Rows from a data source:
....

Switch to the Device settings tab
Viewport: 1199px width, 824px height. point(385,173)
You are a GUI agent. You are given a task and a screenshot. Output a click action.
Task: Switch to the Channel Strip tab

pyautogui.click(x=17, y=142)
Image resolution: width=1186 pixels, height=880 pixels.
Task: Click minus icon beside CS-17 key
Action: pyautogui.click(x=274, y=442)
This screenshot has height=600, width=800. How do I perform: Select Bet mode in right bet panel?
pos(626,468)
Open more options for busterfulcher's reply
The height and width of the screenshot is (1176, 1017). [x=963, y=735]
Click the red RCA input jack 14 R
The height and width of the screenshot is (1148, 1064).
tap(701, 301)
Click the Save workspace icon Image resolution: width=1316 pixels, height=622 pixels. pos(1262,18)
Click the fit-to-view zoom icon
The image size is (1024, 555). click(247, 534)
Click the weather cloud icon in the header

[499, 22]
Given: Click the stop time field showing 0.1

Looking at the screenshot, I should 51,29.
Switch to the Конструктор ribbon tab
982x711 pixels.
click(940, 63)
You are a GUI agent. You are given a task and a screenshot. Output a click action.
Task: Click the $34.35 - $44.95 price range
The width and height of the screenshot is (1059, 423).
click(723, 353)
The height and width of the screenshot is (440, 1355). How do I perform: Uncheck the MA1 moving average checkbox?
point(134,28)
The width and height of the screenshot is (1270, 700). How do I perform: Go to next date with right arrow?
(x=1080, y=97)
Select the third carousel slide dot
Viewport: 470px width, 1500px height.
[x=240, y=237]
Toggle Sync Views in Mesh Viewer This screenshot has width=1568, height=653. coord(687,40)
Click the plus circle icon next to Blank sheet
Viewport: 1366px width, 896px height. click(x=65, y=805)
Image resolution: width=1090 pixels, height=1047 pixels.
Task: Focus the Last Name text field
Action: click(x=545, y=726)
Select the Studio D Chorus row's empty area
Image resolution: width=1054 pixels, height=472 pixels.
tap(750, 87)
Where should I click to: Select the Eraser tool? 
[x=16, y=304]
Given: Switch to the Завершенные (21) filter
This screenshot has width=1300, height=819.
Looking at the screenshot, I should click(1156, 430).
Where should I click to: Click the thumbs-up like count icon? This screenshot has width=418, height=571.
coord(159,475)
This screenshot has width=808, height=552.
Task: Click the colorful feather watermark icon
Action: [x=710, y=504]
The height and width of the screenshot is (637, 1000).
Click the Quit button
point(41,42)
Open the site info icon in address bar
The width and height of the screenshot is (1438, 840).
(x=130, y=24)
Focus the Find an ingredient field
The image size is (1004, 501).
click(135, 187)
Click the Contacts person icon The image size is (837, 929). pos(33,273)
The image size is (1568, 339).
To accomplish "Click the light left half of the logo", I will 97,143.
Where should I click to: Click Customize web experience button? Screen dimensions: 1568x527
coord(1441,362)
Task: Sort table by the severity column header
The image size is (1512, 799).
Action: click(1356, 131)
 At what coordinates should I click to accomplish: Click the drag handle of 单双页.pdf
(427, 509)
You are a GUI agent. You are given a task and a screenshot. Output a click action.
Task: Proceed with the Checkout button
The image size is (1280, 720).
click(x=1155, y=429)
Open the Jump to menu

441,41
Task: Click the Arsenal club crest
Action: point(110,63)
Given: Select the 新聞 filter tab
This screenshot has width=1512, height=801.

....

> _WHAT NEEDS TO BE DONE_:
Can you copy the rows word for word, starting at the line that contains "Click the fit-to-view zoom icon" and ending at the line that contains "[x=240, y=237]", with both of those lines included?

> _TASK OUTPUT_:
Click the fit-to-view zoom icon
The image size is (1024, 555). click(247, 534)
Click the weather cloud icon in the header

[499, 22]
Given: Click the stop time field showing 0.1

Looking at the screenshot, I should 51,29.
Switch to the Конструктор ribbon tab
982x711 pixels.
click(940, 63)
You are a GUI agent. You are given a task and a screenshot. Output a click action.
Task: Click the $34.35 - $44.95 price range
The width and height of the screenshot is (1059, 423).
click(723, 353)
The height and width of the screenshot is (440, 1355). How do I perform: Uncheck the MA1 moving average checkbox?
point(134,28)
The width and height of the screenshot is (1270, 700). How do I perform: Go to next date with right arrow?
(x=1080, y=97)
Select the third carousel slide dot
Viewport: 470px width, 1500px height.
[x=240, y=237]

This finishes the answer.